Matthias Zimmermann und Alexandra Hartmann
 |  aktualisiert: 15.06.2024 02:51 Uhr

Die Fleischindustrie in Deutschland ist seit Jahren in der Krise. Mit der Ankündigung von Vion, der Nummer drei der deutschen Schlachter, sein komplettes Deutschlandgeschäft verkaufen zu wollen, hat der Umbruch einen neuen Höhepunkt erreicht. Das Unternehmen teilte mit, sich künftig auf seine Geschäfte in den Beneluxstaaten konzertieren zu wollen. Den Schritt begründet Vion in einer Pressemitteilung unter anderem mit einem sich "wandelnden Marktumfeld" und "starker Konkurrenz aus Nicht-EU-Ländern".

- _BEREITGESTELLTES MATERIAL_
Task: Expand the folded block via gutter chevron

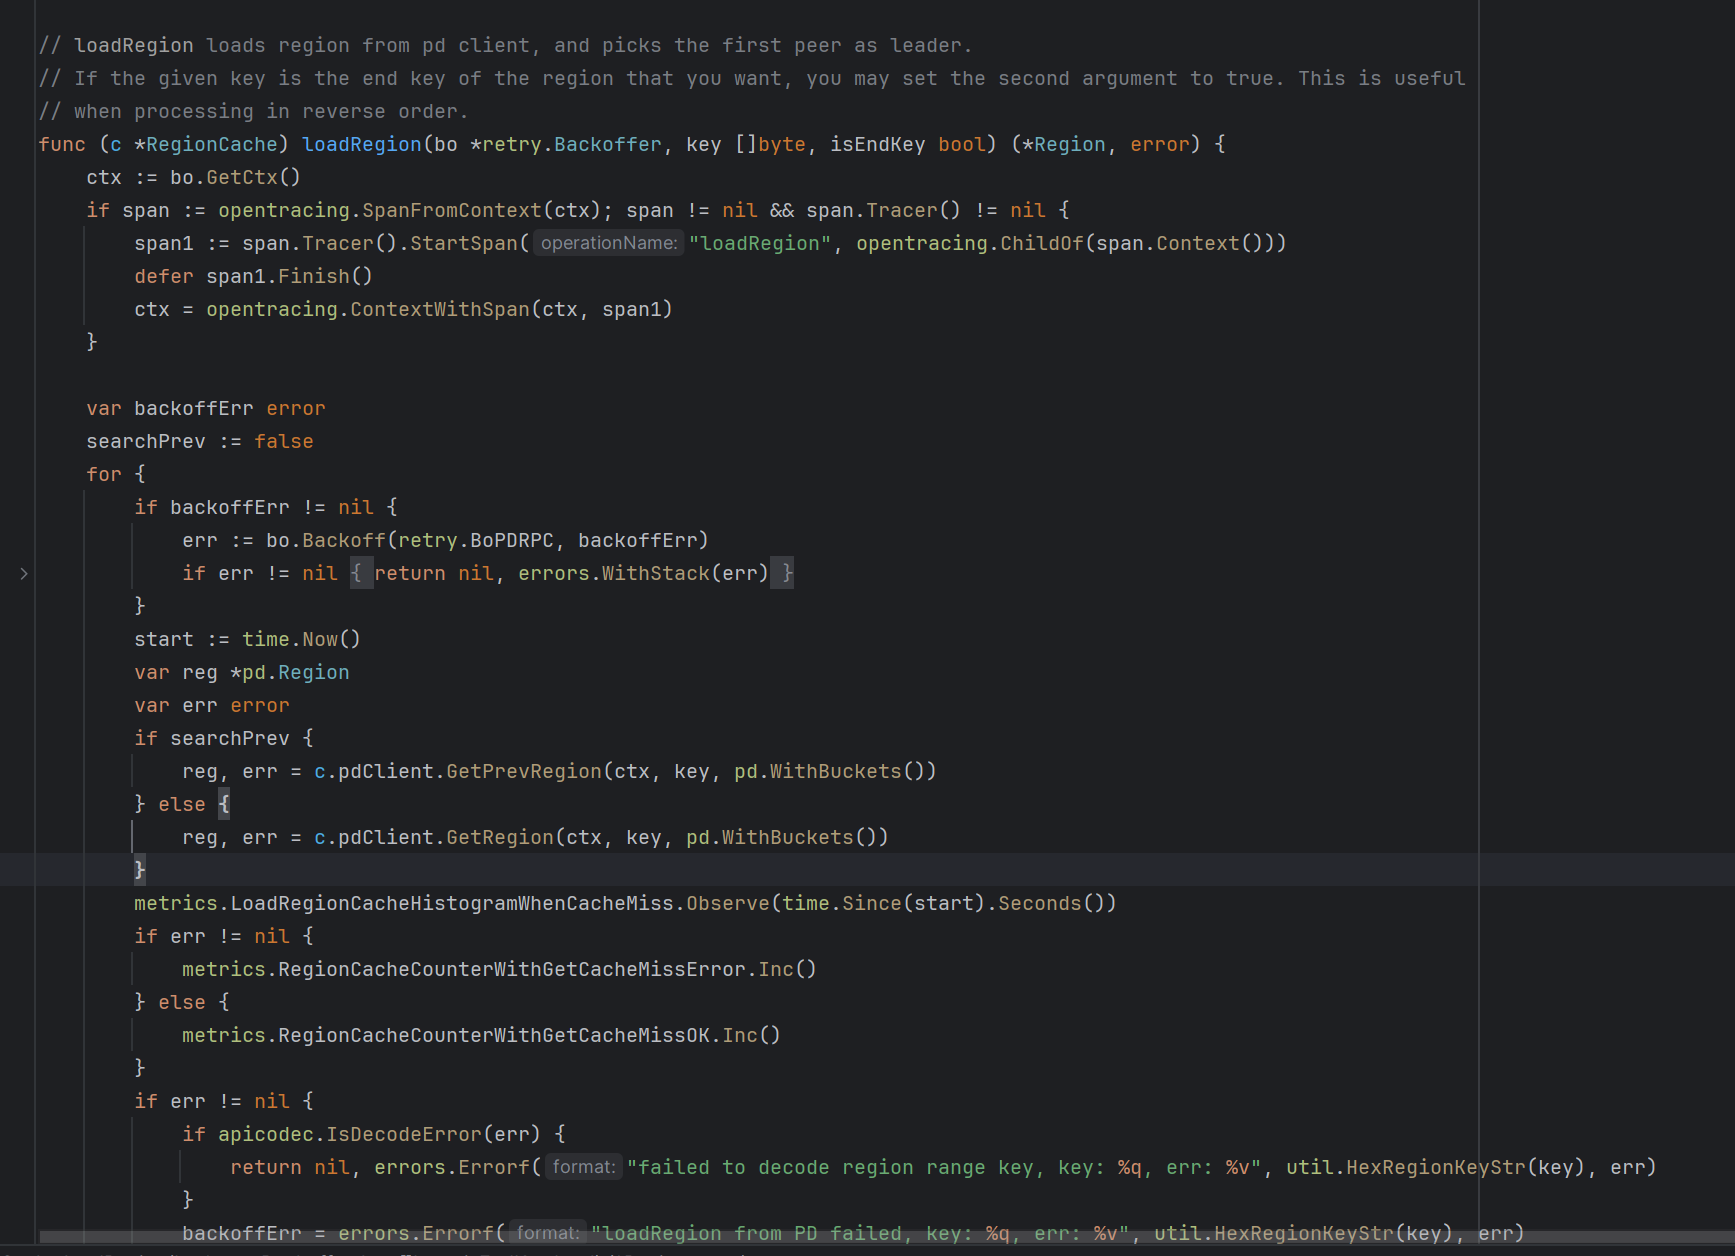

- _ARBEITSAUFTRAG_
Greif den Textauszug über die Krise der deutschen Fleischindustrie auf und schreib ihn im Anschluss an seinen letzten Satz weiter. Das Material steht für sich und gehört nicht zum Textauszug.

- _ERGEBNIS_
Der Fleischkonsum in Deutschland geht seit Jahren zurück. 51,6 Kilogramm hat jeder Deutsche im vergangenen Jahr laut der Bundesanstalt für Landwirtschaft und Ernährung (BLE) im Durchschnitt gegessen – zwölf Prozent weniger als noch im Jahr 2019 (58,5 Kilogramm pro Kopf). Parallel dazu sinkt auch die Fleischproduktion. Allein im vergangenen Jahr schrumpfte sie um vier Prozent auf 6,8 Millionen Tonnen. Nach einem Höchststand im Jahr 2016 (8,25 Millionen Tonnen) war es das siebte Jahr in Folge mit teils kräftigen Einbußen.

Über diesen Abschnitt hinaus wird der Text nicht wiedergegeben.